§ **SOURCE MATERIAL**
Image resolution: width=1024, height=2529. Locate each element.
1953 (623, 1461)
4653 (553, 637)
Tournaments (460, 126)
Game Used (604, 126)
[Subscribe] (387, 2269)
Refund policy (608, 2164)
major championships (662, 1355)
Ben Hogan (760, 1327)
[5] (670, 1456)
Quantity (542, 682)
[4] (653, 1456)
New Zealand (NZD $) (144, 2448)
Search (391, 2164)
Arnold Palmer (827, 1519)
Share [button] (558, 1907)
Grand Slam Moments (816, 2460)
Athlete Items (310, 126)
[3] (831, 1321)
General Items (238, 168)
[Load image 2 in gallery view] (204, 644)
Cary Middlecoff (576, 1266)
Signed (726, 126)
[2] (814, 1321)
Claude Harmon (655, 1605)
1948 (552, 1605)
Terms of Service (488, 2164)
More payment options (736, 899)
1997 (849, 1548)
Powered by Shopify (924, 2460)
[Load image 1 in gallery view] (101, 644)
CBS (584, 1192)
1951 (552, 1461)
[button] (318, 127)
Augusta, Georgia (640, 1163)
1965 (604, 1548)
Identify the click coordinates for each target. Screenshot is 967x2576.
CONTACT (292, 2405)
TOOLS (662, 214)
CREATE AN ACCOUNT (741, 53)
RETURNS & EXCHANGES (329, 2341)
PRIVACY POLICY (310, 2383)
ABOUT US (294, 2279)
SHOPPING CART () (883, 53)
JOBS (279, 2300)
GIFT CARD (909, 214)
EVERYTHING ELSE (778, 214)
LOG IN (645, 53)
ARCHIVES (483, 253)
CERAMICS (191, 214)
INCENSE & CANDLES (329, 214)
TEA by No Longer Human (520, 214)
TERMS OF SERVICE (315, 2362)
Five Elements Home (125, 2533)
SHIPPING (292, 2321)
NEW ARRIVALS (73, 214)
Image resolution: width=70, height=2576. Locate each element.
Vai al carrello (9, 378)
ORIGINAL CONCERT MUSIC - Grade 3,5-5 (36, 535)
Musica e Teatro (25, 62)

§ **PROBLEM TO WORK ON**
Restating all of the data exactly is the whole task.

§ **EXERCISE OUTPUT**
Image resolution: width=1024, height=2529. Locate each element.
1953 (623, 1461)
4653 (553, 637)
Tournaments (460, 126)
Game Used (604, 126)
[Subscribe] (387, 2269)
Refund policy (608, 2164)
major championships (662, 1355)
Ben Hogan (760, 1327)
[5] (670, 1456)
Quantity (542, 682)
[4] (653, 1456)
New Zealand (NZD $) (144, 2448)
Search (391, 2164)
Arnold Palmer (827, 1519)
Share [button] (558, 1907)
Grand Slam Moments (816, 2460)
Athlete Items (310, 126)
[3] (831, 1321)
General Items (238, 168)
[Load image 2 in gallery view] (204, 644)
Cary Middlecoff (576, 1266)
Signed (726, 126)
[2] (814, 1321)
Claude Harmon (655, 1605)
1948 (552, 1605)
Terms of Service (488, 2164)
More payment options (736, 899)
1997 (849, 1548)
Powered by Shopify (924, 2460)
[Load image 1 in gallery view] (101, 644)
CBS (584, 1192)
1951 (552, 1461)
[button] (318, 127)
Augusta, Georgia (640, 1163)
1965 (604, 1548)
Identify the click coordinates for each target. Screenshot is 967x2576.
CONTACT (292, 2405)
TOOLS (662, 214)
CREATE AN ACCOUNT (741, 53)
RETURNS & EXCHANGES (329, 2341)
PRIVACY POLICY (310, 2383)
ABOUT US (294, 2279)
SHOPPING CART () (883, 53)
JOBS (279, 2300)
GIFT CARD (909, 214)
EVERYTHING ELSE (778, 214)
LOG IN (645, 53)
ARCHIVES (483, 253)
CERAMICS (191, 214)
INCENSE & CANDLES (329, 214)
TEA by No Longer Human (520, 214)
TERMS OF SERVICE (315, 2362)
Five Elements Home (125, 2533)
SHIPPING (292, 2321)
NEW ARRIVALS (73, 214)
Image resolution: width=70, height=2576. Locate each element.
Vai al carrello (9, 378)
ORIGINAL CONCERT MUSIC - Grade 3,5-5 (36, 535)
Musica e Teatro (25, 62)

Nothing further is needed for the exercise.